When looking at Nobrow Press’s publishing output this year what immediately strikes the reader is the diversity of approaches and subject matter represented in its 2019 line-up this year. From the sumptuously rendered folklore of Alexander Utkin’s Gamayun Tales and the gorgeous use of colour in Lorena Alvarez’s Hicotea, through to the intuitive architectural psychogeography of Malterre-Barthes and Dzierzawska’s Eileen Gray: A House Under the Sun and the delicate monochromes of AJ Dungo’s heartbreaking In Waves it’s a magnificently curated range of books that have showcased the breadth of storytelling possibilities inherent in graphic narrative.
Molly Mendoza’s Skip is a very worthy addition to that Nobrow’s 2019 catalogue; an absorbing and spellbinding book and a remarkable debut graphic novel from the artist. The story first introduces us to Bloom and their guardian Bee who live a remote life by a lake in what appears to be a post-apocalyptic world. Hearing attempts at contact via radio communications, Bee goes out into the wider locale to track their source, leaving Bloom behind to look after their lake home.
But a mishap with a necklace Bee entrusted to them sees Bloom sucked through a strange portal in the lake and transported to a world of odd plant and fungi-like people. Here Bloom strikes up a friendship with Gloopy – also something of an outsider among their own folk – and the two investigate the portal’s properties.

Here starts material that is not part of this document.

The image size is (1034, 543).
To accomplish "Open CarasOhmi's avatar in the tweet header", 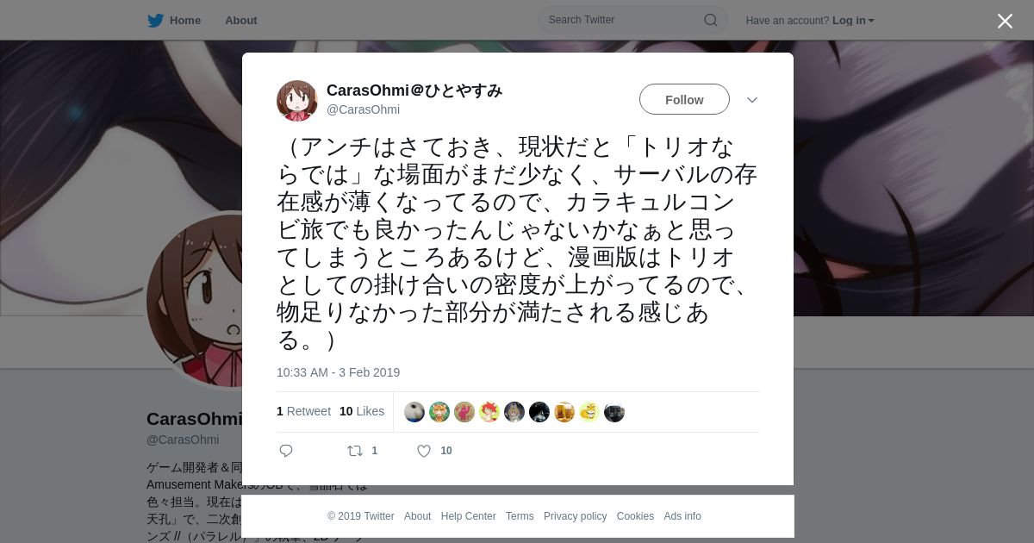I will click(x=297, y=100).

Unfortunately, they soon find themselves being propelled from one plane of reality to another as they skip dimensions in an attempt to find their way home. On the way they meet partying alligator people, living paintings, and the creator of a whole universe; all the while gradually learning important lessons about themselves and about each other.
This journey through a wonderland where the surrealism has been ramped up to 11 is a visual tour-de-force. Mendoza’s spectacular use of colour will be the immediate storytelling tool that captures the reader’s imagination. At its most ostentatious it provides a swirling, entrancing kaleidoscope of imagery that is almost hypnotic in its dreamy intensity but Mendoza’s hues are often used more subtly to emphasise either theme or environment.
The clinical and clean blues of Lily’s world where Gloopy becomes trapped in a digital reality, for example, or the twilight shaded environment of Bloom’s own home. Throughout, these colours flow and merge with a liquid vitality as Mendoza subverts the structure of the page, twisting its properties to the will of her ever evolving and transforming narrative’s rhythm.
There’s a very meta quality about Skip. At points it feels less like simple image-to-image sequential art and more like an environment in which characters are navigating through the panels and across the pages; moving out of one narrative space to interact with another, or falling through the very properties of the comics page. In one sequence, where they find themselves in a world which has the look of a 2D children’s drawing, those meta motifs become almost self-consuming in their irony.
But Skip is about far more than Mendoza’s discombulating use of colour and inventive imagination, as impressive as that is. It’s also a profoundly affecting coming-of-age story as the duo’s adventures in each world begin to echo their own situations, and themes of responsibility, guilt and friendship move to the forefront of the tale. As they learn more about themselves and their own lives alomg the way so too do we become all the more deeply invested in them, as the book works towards its poignant resolution.
When we chose Skip as our ‘Comic of the Week‘ on its release I described it as being one of those Nobrow releases that your eyes can dine out on. But Skip is also a book that speaks to us intimately about self-discovery and the importance of the ties that bind. It’s a truly magnificent visual spectacle but it’s also a deeply human story, and for all its artistic extravagance that is perhaps its greatest strength.